++++ TEKSTFRAGMENT ++++

De eerste gedachte was een nieuwe zender te bestellen.Dat lukte niet. Er zijn geen 6 volt zenders voor een DS of ID te vinden. En om nu een heel andere zender in te bouwen en aan te passen ging me te ver. Reden om een andere vlotter te maken. De originele vlotter is gemaakt van kurk en op de arm van de zender gestoken. Geborgd door een kleine ring en een stuik van de zenderarm. De kwaliteit van het kurk was nog steeds mooi, dicht van structuur en weinig vervormd door een jarenlang verblijf in de benzine. Maar het gewicht ervan was na een paar dagen drogen ca 5 gram minder: kennelijk drong er teveel benzine in de kurk waardoor het drijfvermogen afnam.

Dat drijfvermogen is belangrijk. Een nieuwe vlotter zal ongeveer hetzelfde drijfvermogen moeten hebben. Te weinig drijfvermogen zal het zinken van de vlotter veroorzaken en de meter op het dashbord zal een lege tank aangeven. Dat drijfvermogen is te berekenen met de wet van Archimedes: een vlotter ondergedompeld in een vloeistof ondervindt een opwaartse kracht gelijk aan het gewicht van de verplaatste vloeistof. Het drijfvermogen is dus de opwaartse kracht minus het gewicht van de vlotter en een deel van de arm van de zender.

De eerste poging was een vlotter te maken van 28 mm pvc buis, afgesloten door twee doppen. Benzine bestendig en passend door het gat in de benzinetank. Na wat rekenen was de lengte van de buis bepaald, werden de doppen erop gelijmd en de vlotter aan de arm bevestigd. Dan blijkt dat er geen rekening is gehouden met de extra dikte van de doppen. De vlotter paste niet meer door het gat in de benzinetank…

Eigenlijk zou een nieuwe kurk vlotter de oplossing zijn. Vrijwel als origineel en passend door het gat in de benzinetank. Maar waar haal je een blokje kurk van 10x75x31 mm vandaan? Geen geperste kurkkorrels maar echte natuurkurk, want het risico op uiteenvallen in de benzinetank wil je niet lopen. Op internet gevonden dat orthopedische schoenmakers dit materiaal gebruiken. Nergens te bestellen of alleen in grote hoeveelheden. Totdat ik me realiseerde dat bij de verfspullen een oude schuurkurk lag. Blijkt die schuurkurk te bestaan uit twee lagen van 12,5 mm dikte. Aan elkaar gelijmd, maar na decennia lang gebruik al half los. De nieuwe vlotter is wat groter gemaakt dan de oude, 12,5 mm dik en iets langer, maar wel smaller zodat er uit de schuurkurk twee vlotters kwamen.

++++ GEGEVENSREGELS ++++

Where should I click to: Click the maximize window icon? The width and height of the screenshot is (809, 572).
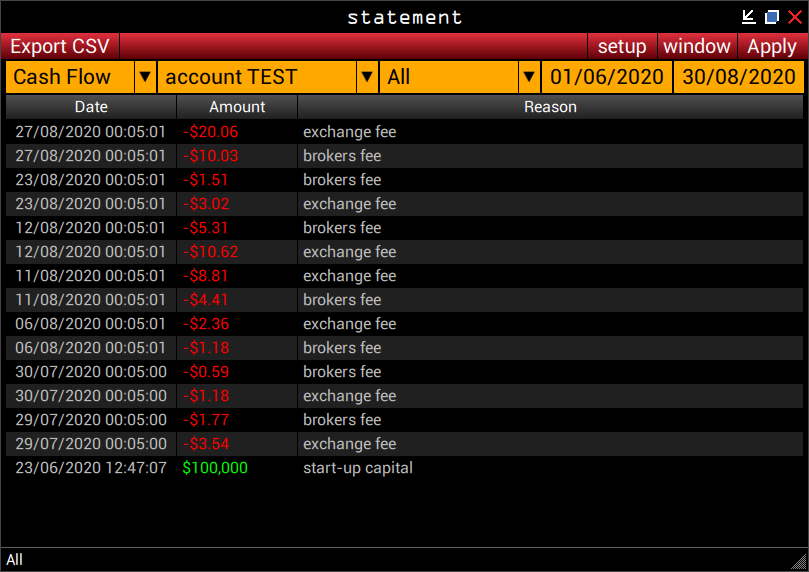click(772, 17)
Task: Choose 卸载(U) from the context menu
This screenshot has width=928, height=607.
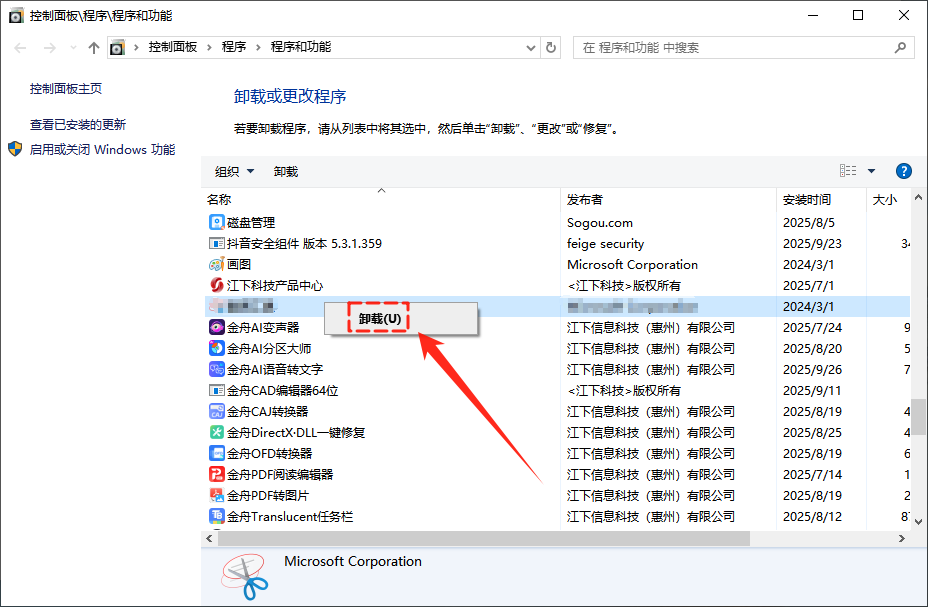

++++

### [UW OPDRACHT]
Neem uit het tekstfragment over de vlotter letterlijk een gedeelte over. Begin bij de woorden met "Dat drijfvermogen is belangrijk." en houd op na "van de zender.".

### [ANTWOORD]
Dat drijfvermogen is belangrijk. Een nieuwe vlotter zal ongeveer hetzelfde drijfvermogen moeten hebben. Te weinig drijfvermogen zal het zinken van de vlotter veroorzaken en de meter op het dashbord zal een lege tank aangeven. Dat drijfvermogen is te berekenen met de wet van Archimedes: een vlotter ondergedompeld in een vloeistof ondervindt een opwaartse kracht gelijk aan het gewicht van de verplaatste vloeistof. Het drijfvermogen is dus de opwaartse kracht minus het gewicht van de vlotter en een deel van de arm van de zender.